* _STUDY TEXT_
In general, we often tend to fixate on the negative, getting overcome with worry and dread. And when dealing with the all too real aspects of a traumatic event, crisis, or illness, darker thoughts can creep up on you to the extreme. With so many bad days to get through, you can find yourself wasting the good days waiting for the other shoe to drop. This fear, whether rational or irrational, can be paralyzing.

But, you can't let these figurative Fridays stop you from enjoying the Thursdays and Saturdays. 

For every bad day, try to remember the last good day and focus on the next good day to come. Close your eyes and imagine an elevator panel missing the 13th button. (A lot of them actually don't even have one.) 

See it as a survival metaphor. Allow yourself the relief of envisioning the better days and skipping over the bad ones. Because, there will be better days. There will. Breathe brave one inhale at a time.

It can't be Friday all the time. You will make it to the weekend.

Thursday, March 12, 2015


Death is part of life and facing death is very much a part of Survivor Jewelry.

* _THE DATA_

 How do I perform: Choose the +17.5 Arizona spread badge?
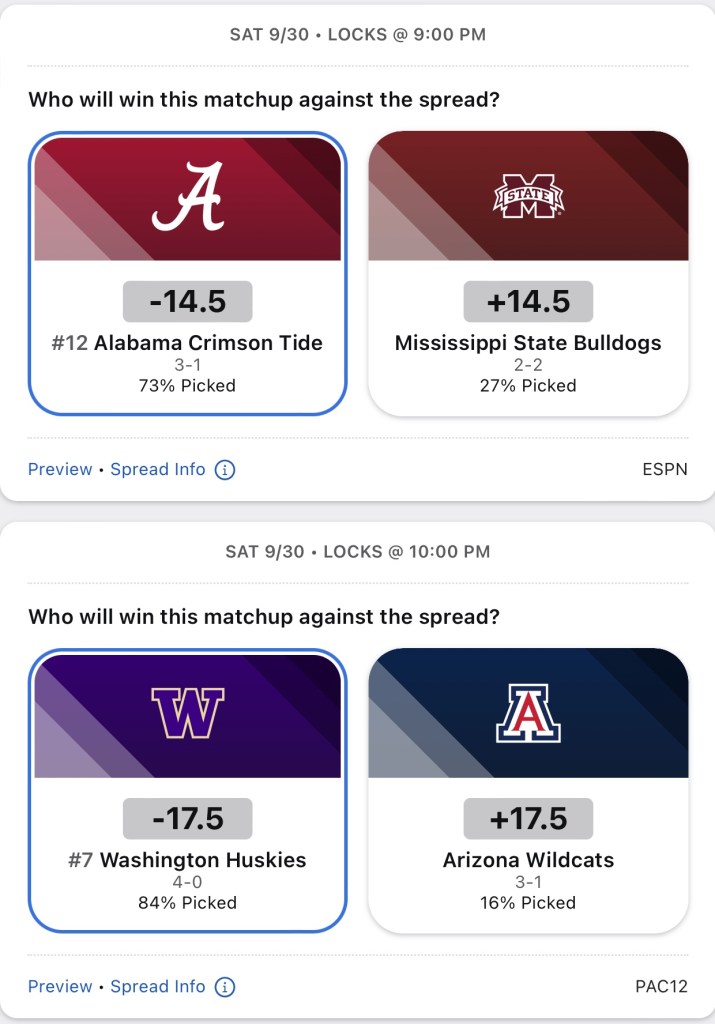pos(528,819)
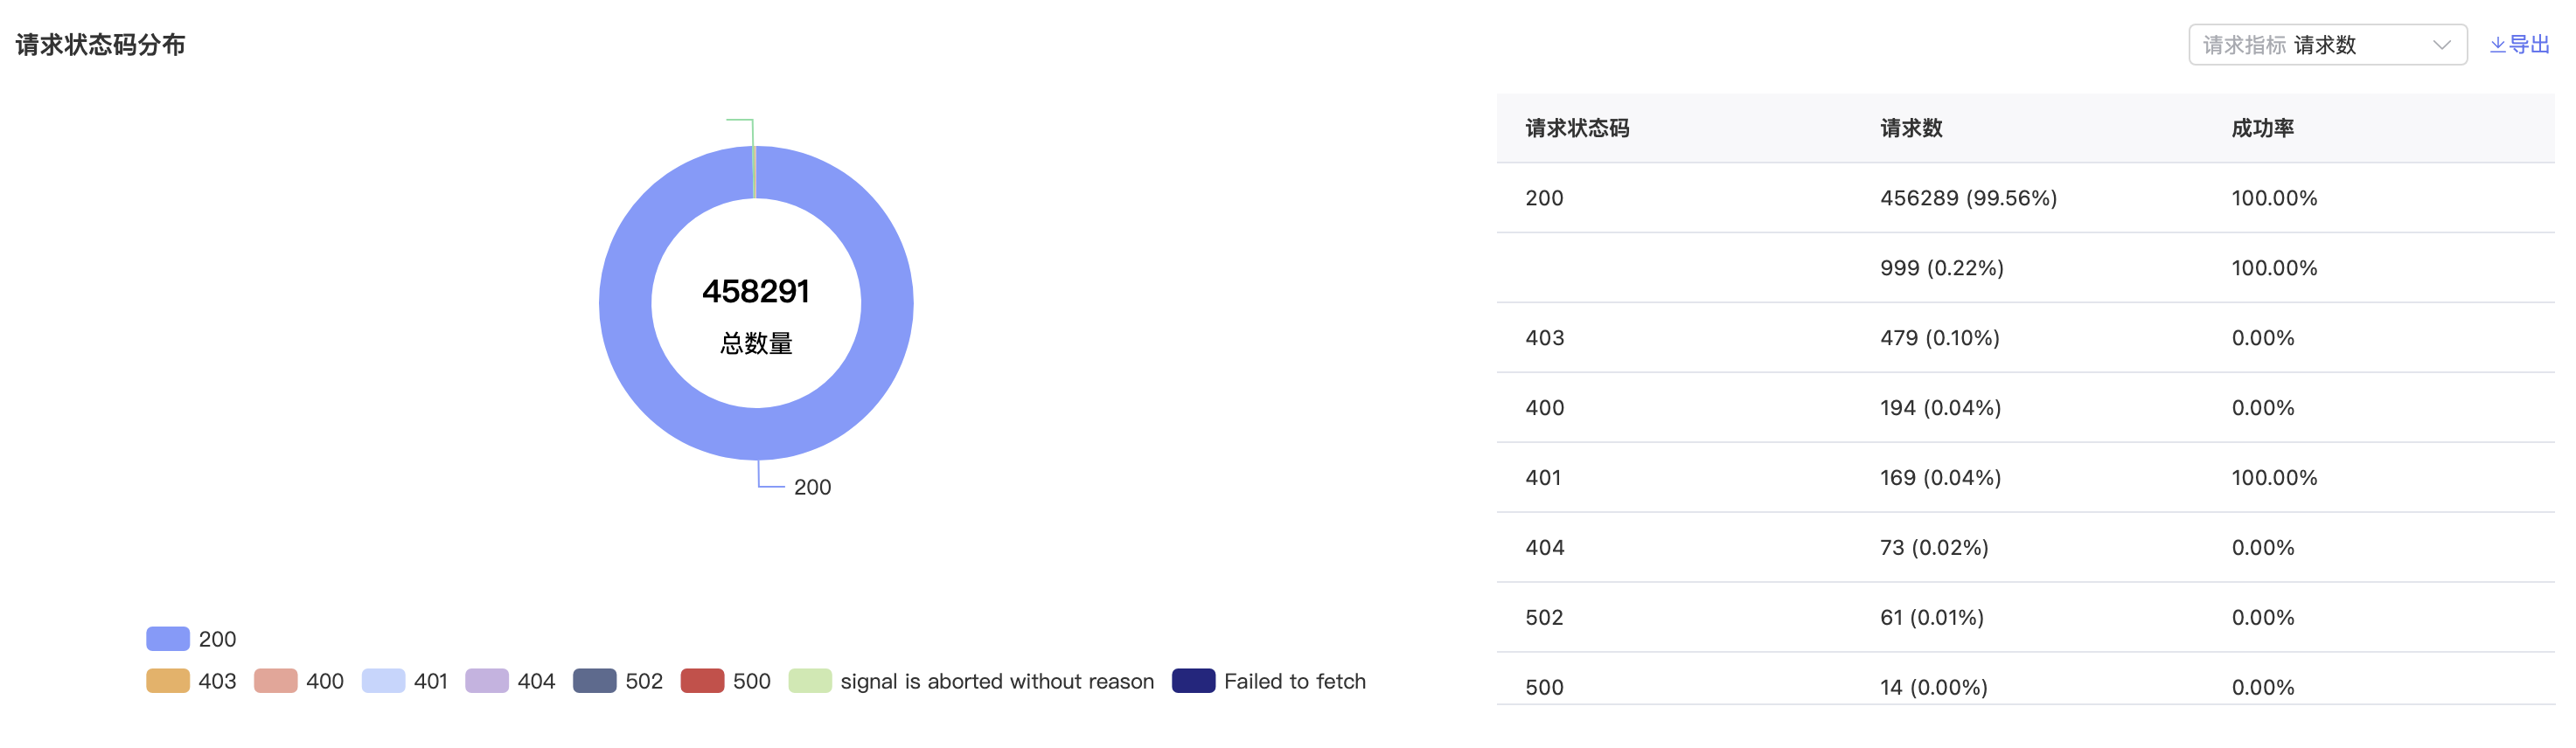Hide the 502 series in legend

[618, 681]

* _YOUR ASSIGNMENT_
Carry the Survivor Jewelry blog text forward from its final sentence, on facing death.

* _RESULT_
When facing a traumatic diagnosis, there is great anxiety about dying. No matter what survival percentage you are looking at, when those numbers are about you, the ones not in your favor loom very large. 

So, even if you head into battle with a positive mindset, there will be moments when you visit the scariest percentages and sit down with the worst case scenarios. Some of these moments will be born of your own fear and other times they will be given to you by someone who loves you and is afraid for you.

Death anxiety can add a great deal of stress, pain, and worry to a situation already wrought with enough of all three. It can take away from your healing because it changes your focus at a time you need your strength. It can literally blindside you and leave you paralyzed with morbid thoughts. 

During my fight, I have had many conversations with people heroically caught in the whirlwind of this crippling anxiety. I dealt with a lot of friends and family sharing in my own battle who crumbled beneath the weight of what could happen. I spent a lot of time trying to alleviate other people's anxieties while trying to keep a brave face about my own.

If you try to run from the fear, it will only sneak up on you. If you try to exist in denial about it, it will catch you off guard and knock you down. But how you navigate your way through it is vital and very personal to your journey of survival.

Find what works for you and try to find ways to turn the table on the anxiety. Be creative and inventive if you have to. Allow yourself time to cry and time to forge ahead.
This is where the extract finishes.